Collected data
┄┄┄┄┄┄┄┄┄┄
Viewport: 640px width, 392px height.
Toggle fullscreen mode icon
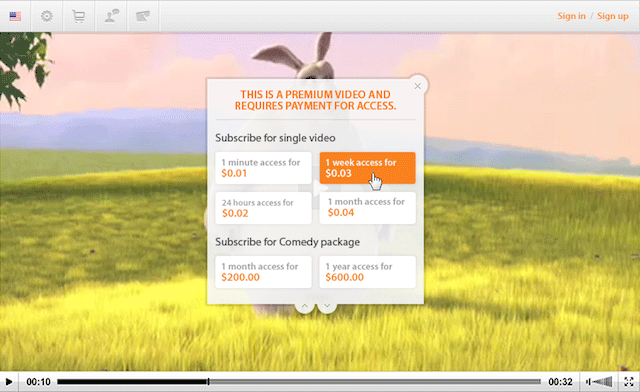[x=629, y=382]
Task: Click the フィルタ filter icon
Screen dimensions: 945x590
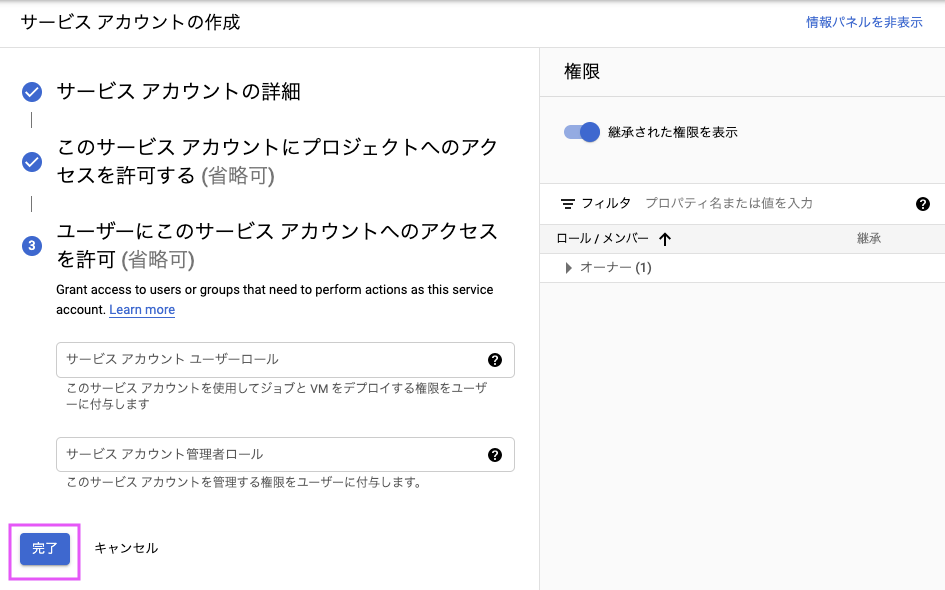Action: [568, 204]
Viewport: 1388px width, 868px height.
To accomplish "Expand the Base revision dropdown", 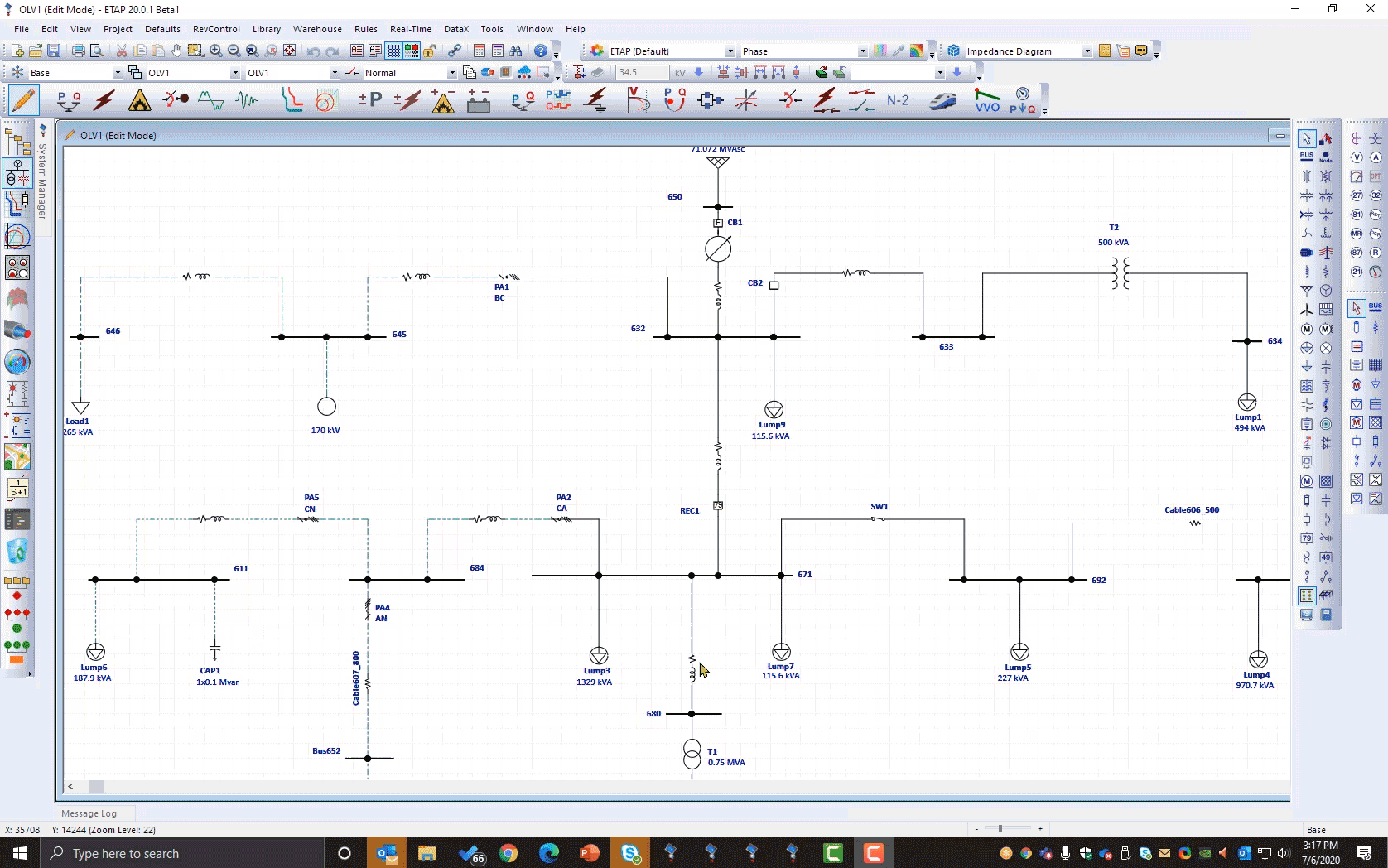I will pos(117,73).
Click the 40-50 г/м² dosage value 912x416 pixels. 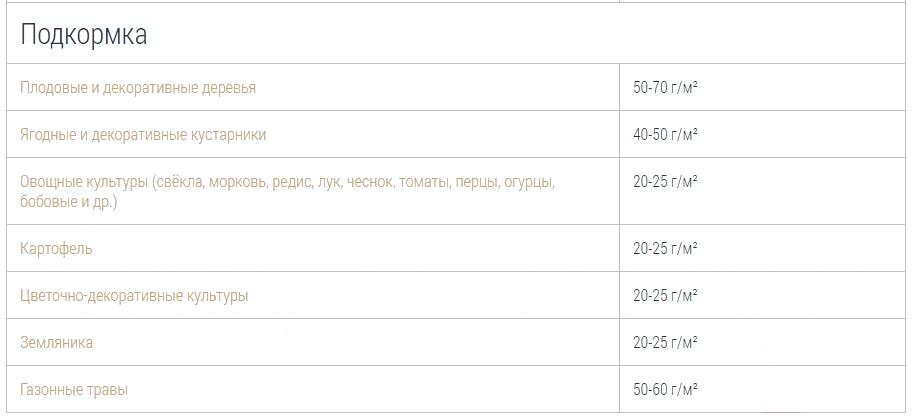(665, 135)

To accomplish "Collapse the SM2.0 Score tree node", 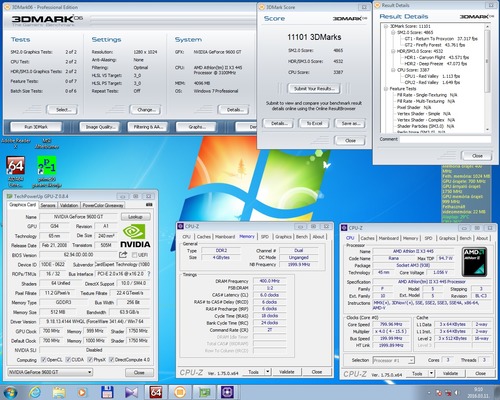I will click(393, 32).
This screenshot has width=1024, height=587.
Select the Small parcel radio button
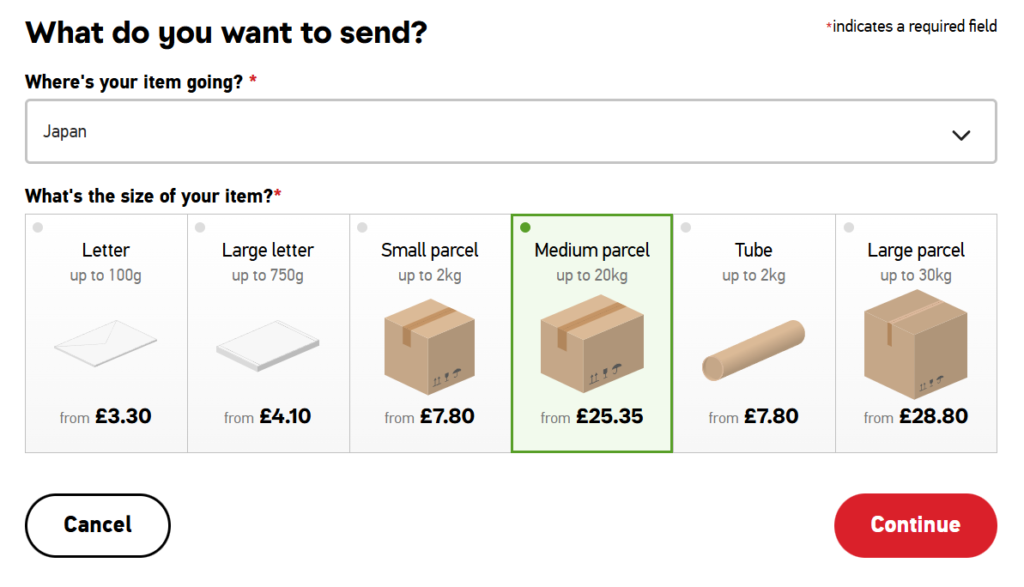(362, 228)
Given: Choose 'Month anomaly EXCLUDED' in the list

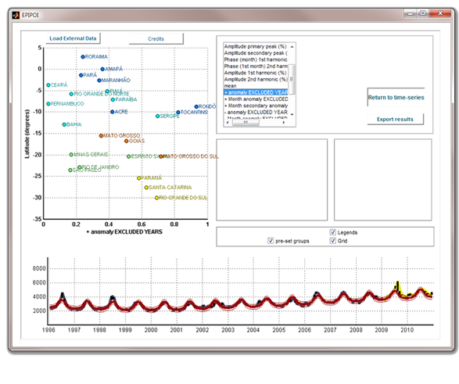Looking at the screenshot, I should [x=256, y=99].
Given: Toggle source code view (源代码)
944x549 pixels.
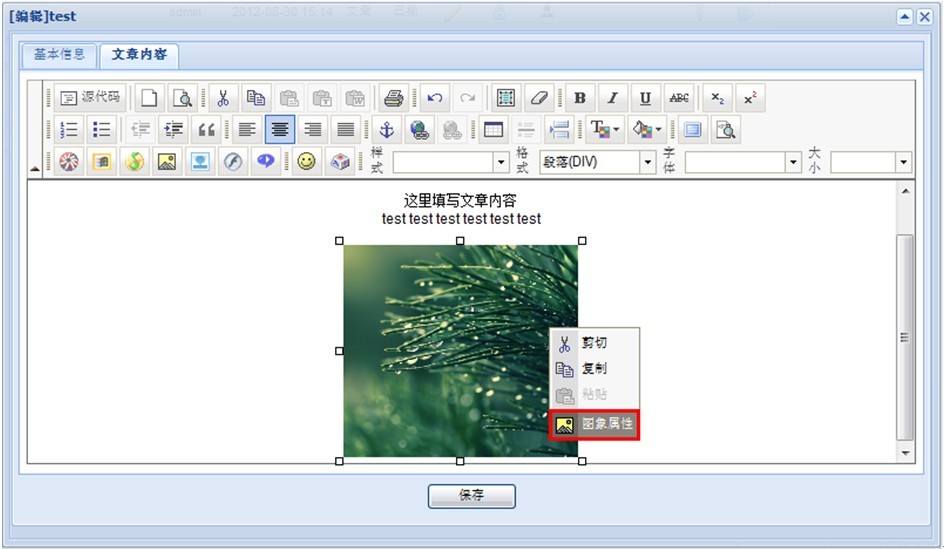Looking at the screenshot, I should [90, 98].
┄┄┄┄┄┄┄┄┄┄
== Problem ==
Set down exactly, line for line, the data from the line that contains "Given: Toggle source code view (源代码)" through its last line, keeping pictures out.

== Result of the task ==
Given: Toggle source code view (源代码)
944x549 pixels.
Looking at the screenshot, I should [90, 98].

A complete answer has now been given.